Zach Herbert has rejected mainstream religion. He’s rejected New Age spirituality. But when it comes to an alternative, all he’s got is “be yourself.”

Now, that’s been good advice ever since γνῶθι σεαυτὸν (“know thyself”) was carved over the door of the Temple of Apollo at Delphi. Know yourself, be true to yourself, do what thou wilt shall be the whole of the Law. Learning who you really are and how to truly be that person is good and necessary work, and as Herbert points out, it’s hard and scary.

But it’s only the beginning.

“Who are you?” is an important question, but so is “whose are you?” Where do you belong? Who do you belong with? These are questions our communities – religious and otherwise – help us answer.

What do you want to be? Who do you want to be? Our mainstream culture constantly tells us we aren’t good enough, so it can prey on our insecurities and sell us stuff we neither want nor need. But accepting and even celebrating that you’re good and fine just the way you are doesn’t mean you don’t want to be something more. Stagnation is death – how do we keep learning and growing all our lives? Our religious and spiritual traditions help us with this.

**DATA PROVIDED**
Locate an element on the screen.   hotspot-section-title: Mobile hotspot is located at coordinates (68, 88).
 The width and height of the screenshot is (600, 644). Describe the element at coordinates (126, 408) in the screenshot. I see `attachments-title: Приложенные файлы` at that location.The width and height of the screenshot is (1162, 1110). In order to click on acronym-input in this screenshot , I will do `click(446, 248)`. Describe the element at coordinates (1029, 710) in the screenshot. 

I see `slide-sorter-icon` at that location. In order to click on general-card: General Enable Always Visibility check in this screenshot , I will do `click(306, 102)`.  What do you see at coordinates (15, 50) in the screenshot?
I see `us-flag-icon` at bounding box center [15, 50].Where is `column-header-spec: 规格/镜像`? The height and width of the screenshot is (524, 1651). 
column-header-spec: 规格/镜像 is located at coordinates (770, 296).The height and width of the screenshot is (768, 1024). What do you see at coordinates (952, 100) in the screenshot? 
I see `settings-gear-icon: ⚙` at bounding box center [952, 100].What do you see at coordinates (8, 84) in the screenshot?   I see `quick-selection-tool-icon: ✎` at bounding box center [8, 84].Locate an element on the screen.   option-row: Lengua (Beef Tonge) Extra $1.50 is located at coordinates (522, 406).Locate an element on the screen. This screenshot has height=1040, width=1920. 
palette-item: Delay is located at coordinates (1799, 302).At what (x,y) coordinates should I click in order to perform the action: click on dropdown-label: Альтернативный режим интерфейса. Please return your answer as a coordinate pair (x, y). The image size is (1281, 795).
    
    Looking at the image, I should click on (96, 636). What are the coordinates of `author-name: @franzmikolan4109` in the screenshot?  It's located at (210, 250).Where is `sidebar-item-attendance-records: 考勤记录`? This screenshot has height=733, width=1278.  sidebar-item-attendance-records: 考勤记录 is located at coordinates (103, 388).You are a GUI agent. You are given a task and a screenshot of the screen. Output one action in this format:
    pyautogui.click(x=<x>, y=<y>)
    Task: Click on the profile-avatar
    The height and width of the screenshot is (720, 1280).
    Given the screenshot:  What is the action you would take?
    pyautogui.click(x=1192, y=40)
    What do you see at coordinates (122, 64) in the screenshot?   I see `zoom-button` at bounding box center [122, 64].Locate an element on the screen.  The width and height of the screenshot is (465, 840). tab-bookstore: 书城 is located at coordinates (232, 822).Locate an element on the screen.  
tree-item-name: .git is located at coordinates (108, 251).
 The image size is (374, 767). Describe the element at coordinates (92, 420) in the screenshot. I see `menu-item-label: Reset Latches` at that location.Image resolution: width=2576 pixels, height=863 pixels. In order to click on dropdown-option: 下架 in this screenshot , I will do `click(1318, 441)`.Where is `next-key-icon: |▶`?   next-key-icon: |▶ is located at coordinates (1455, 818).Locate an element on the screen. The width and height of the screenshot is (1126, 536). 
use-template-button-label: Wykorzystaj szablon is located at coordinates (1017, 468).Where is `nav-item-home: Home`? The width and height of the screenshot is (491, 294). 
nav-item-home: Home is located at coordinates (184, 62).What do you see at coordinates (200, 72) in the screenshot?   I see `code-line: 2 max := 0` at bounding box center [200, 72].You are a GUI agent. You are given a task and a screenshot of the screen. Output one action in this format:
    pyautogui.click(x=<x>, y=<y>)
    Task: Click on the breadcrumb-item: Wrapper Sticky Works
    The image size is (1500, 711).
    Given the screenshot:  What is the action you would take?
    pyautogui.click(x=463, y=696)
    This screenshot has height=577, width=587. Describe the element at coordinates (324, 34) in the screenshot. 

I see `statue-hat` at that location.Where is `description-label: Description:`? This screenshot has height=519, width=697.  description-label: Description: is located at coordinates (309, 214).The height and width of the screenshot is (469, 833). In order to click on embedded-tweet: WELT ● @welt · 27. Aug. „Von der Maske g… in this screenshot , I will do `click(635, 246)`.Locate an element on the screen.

**QUESTIONS TO ANSWER**
1. According to the essay on self-knowledge and belonging, what two things has Zach Herbert rejected?
2. Continue the essay on self-knowledge and belonging from its final sentence.

**RESULTS FOR THE EXERCISE**
1. Mainstream religion and New Age spirituality.

2.
Most importantly, what does it mean to be you? What does it mean to do the things you do and to have the experiences you have? What does it mean to live in relationship with the Earth and all her creatures? What does it mean to interact with Gods and spirits? These are the questions of context that our various Pagan and polytheist traditions help answer… and that our mainstream culture is woefully ill-equipped to address.

So, should you be you and not try to conform to some New Age idea of what a spiritual person is supposed to be? Of course you should. Be you as only you can be, in all your magnificence and glory.

But John Donne was right: no person is an island – you will be you in the context of something. Make sure that context is in alignment with your deepest values and virtues, and not in the context of what Madison Avenue – or some blogger – is selling.